(SOURCE PASSAGE)
PURPOSE: Controversy exists over the ability of morphology to predict the biologic behavior of Hürthle cell carcinoma. The aim of this study was to conduct a critical histopathologic review of Hürthle cell carcinoma and to correlate morphologic parameters with clinical outcome.

PATIENTS AND METHODS: Patients with histologically confirmed Hürthle cell carcinoma treated between 1940 and 2000 form the basis of this study. Adenomas were excluded. Tumors of unknown malignant behavior ([UMB] n = 17) had solid growth pattern, incomplete capsular invasion (Ci), or both but no vascular invasion (Vi). Minimally invasive carcinomas ([MIC] n = 23) had one focus of intra- or extracapsular Vi, one focus of complete Ci, or both. Widely invasive carcinomas ([WIC] n = 33) demonstrated more than one focus of Vi, more than one focus of Ci, or both. The primary end points were relapse-free survival (RFS) and disease-specific survival (DSS). Rates of recurrence/death were estimated by Kaplan-Meier method. The univariate influence of prognostic factors on end points was analyzed by log-rank test, and multivariate analysis was performed by Cox regression.

Stored items

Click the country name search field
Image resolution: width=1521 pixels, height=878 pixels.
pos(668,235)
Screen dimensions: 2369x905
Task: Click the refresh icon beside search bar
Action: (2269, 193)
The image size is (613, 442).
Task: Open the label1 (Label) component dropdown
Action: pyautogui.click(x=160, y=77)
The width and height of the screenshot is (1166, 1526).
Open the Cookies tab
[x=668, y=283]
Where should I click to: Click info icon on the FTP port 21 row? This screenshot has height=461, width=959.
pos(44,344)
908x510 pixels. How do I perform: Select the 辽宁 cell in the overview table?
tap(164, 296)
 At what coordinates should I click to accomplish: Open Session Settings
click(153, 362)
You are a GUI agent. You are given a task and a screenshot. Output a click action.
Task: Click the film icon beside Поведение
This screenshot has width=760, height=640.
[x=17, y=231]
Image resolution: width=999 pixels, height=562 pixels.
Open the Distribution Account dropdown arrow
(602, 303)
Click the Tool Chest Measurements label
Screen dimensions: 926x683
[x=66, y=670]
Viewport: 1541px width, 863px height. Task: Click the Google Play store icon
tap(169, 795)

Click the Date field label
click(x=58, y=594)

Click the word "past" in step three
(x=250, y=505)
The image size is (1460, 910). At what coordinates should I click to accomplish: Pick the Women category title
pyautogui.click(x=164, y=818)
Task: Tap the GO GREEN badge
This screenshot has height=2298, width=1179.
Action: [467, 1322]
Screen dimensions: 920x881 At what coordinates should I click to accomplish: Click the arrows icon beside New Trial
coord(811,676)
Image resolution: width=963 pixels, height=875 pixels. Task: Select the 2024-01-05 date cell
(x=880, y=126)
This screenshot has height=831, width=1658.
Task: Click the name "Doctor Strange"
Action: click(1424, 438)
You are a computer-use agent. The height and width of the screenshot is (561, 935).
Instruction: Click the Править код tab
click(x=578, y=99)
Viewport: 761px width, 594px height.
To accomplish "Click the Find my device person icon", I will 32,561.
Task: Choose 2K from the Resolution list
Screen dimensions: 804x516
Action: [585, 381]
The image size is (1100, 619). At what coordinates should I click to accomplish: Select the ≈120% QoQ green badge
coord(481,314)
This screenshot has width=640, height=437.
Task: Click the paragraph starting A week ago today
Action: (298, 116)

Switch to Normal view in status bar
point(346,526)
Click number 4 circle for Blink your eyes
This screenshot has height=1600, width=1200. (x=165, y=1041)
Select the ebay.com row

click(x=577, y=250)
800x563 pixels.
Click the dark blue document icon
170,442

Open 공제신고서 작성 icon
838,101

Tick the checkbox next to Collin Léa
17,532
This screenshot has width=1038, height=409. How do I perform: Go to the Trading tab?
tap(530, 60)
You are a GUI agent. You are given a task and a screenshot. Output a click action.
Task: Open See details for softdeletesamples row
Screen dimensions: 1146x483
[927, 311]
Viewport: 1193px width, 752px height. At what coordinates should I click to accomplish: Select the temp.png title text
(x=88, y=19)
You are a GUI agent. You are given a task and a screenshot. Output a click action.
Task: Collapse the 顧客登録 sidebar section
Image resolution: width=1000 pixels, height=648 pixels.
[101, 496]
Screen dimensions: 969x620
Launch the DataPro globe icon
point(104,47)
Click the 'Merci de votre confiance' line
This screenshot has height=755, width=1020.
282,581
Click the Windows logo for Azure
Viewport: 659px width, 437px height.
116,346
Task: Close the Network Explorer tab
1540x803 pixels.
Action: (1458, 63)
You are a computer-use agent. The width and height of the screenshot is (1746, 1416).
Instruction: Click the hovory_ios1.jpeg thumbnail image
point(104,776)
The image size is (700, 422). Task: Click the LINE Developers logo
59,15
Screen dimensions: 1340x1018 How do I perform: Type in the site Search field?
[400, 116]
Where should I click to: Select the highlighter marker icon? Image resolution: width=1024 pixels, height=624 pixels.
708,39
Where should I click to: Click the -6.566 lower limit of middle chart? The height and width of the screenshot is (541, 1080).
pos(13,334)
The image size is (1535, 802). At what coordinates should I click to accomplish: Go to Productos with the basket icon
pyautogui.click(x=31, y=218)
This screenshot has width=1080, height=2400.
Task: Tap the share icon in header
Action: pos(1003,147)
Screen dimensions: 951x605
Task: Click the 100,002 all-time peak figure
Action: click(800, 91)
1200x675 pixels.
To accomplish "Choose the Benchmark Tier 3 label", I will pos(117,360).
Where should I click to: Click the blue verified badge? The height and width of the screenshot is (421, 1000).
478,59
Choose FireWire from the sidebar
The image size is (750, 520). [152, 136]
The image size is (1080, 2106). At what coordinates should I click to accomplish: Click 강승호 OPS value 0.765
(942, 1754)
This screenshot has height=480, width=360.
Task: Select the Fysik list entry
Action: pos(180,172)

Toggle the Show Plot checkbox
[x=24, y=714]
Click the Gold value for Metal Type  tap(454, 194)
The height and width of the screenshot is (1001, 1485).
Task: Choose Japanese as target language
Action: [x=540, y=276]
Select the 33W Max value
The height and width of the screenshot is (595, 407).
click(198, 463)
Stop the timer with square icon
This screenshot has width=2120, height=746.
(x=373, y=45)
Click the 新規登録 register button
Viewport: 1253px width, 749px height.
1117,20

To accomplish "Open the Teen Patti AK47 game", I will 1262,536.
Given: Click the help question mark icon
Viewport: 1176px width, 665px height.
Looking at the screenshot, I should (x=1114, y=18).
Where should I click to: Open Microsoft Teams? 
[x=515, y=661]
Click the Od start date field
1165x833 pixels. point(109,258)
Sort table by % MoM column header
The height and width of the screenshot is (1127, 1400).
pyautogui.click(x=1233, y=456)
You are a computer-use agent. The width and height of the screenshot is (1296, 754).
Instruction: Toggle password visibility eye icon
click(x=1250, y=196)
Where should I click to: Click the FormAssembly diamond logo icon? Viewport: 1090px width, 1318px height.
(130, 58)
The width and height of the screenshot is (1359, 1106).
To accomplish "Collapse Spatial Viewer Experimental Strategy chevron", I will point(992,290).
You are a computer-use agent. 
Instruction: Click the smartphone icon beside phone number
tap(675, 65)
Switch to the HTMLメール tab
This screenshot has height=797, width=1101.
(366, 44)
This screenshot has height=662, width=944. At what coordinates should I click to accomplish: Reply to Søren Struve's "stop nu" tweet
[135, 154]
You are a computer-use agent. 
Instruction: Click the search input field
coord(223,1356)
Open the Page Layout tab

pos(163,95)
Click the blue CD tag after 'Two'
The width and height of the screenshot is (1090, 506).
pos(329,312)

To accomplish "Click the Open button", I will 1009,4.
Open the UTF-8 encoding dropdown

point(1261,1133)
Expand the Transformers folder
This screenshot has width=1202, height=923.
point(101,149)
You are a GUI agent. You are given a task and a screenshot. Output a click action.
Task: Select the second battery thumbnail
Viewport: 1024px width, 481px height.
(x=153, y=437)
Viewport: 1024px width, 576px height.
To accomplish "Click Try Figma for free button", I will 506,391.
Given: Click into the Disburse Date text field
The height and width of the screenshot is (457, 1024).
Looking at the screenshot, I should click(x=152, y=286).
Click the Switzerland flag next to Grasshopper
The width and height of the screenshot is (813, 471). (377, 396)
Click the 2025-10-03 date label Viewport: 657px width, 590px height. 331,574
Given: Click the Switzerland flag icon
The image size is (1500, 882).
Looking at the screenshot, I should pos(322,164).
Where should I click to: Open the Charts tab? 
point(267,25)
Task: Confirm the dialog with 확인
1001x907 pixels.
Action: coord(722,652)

(EXERCISE OBJECTIVE) Continue the Hürthle cell carcinoma abstract from the point where it stops.

(EXERCISE ANSWER)
RESULTS: Median follow-up was 8 years. No patients with UMB or MIC relapsed or died of disease. Of WIC, 73% relapsed and 55% died of disease. Age, size, and extent of resection did not influence outcome. Adverse predictors of RFS and DSS among WIC were extrathyroidal extension, nodal metastasis, positive margin, and solid growth pattern (P <.05). Both Ci and Vi were associated with worse DSS (P <.05). On multivariate analysis, extrathyroidal extension and nodal metastases were independent predictors of outcome (P <.05).

CONCLUSION: Patients with Hürthle cell carcinoma have a prognosis that is predicted by well-defined histomorphologic characteristics. Unlike differentiated thyroid cancer, nodal metastases predict a worse outcome in widely invasive Hürthle cell carcinoma, as does extrathyroidal extension.